Avec « Mass Formation Psychosis », Joel Havea revient avec une audace rare, signant un morceau qui s’impose comme un cri de lucidité dans le silence post‑Covid. Co‑produit à Melbourne avec Toby Dundas du groupe The Temper Trap, le titre mêle des accents folk‑acoustiques intimistes à une tension trip‑hop enveloppante, créant une atmosphère presque cinématographique, sombre et fascinante.
Havea lui-même affirme que la pandémie a marqué notre époque comme aucun autre événement récent, mais que la musique n’en a que trop peu témoigné. Son single prend ainsi la forme d’une réponse — subtile mais incisive — à ce silence artistique.
Dès les premières notes, le morceau installe un climat de malaise, où la guitare discrète se mêle à des nappes sombres et à une voix posée, presque méditative. La tension monte, non par effets spectaculaires, mais par cette immersion dans l’intime et le collectif à la fois. Les paroles interrogent les mécanismes de peur, d’endoctrinement et d’uniformisation des consciences, invitant l’auditeur à réfléchir plutôt qu’à se laisser bercer.
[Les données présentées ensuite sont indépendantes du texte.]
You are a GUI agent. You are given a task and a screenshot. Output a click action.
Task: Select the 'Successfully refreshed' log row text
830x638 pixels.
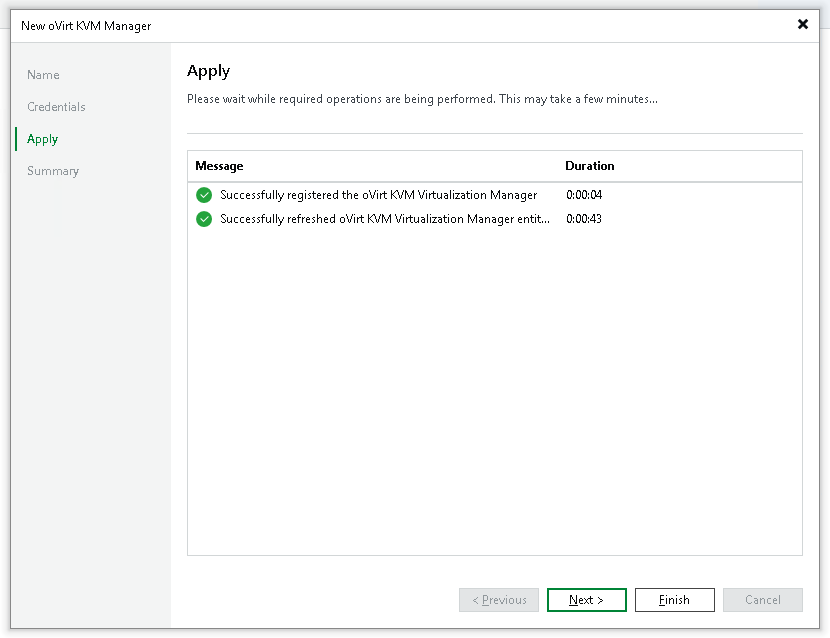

« Mass Formation Psychosis » n’est pas une dénonciation frontale ni une revendication brute. C’est un miroir tendu à notre époque, un espace de catharsis post‑pandémique où l’émotion et l’intellect se rencontrent. Joel Havea y signe un retour musical puissant, fragile et nécessaire, rappelant que certaines vérités méritent d’être écoutées et confrontées.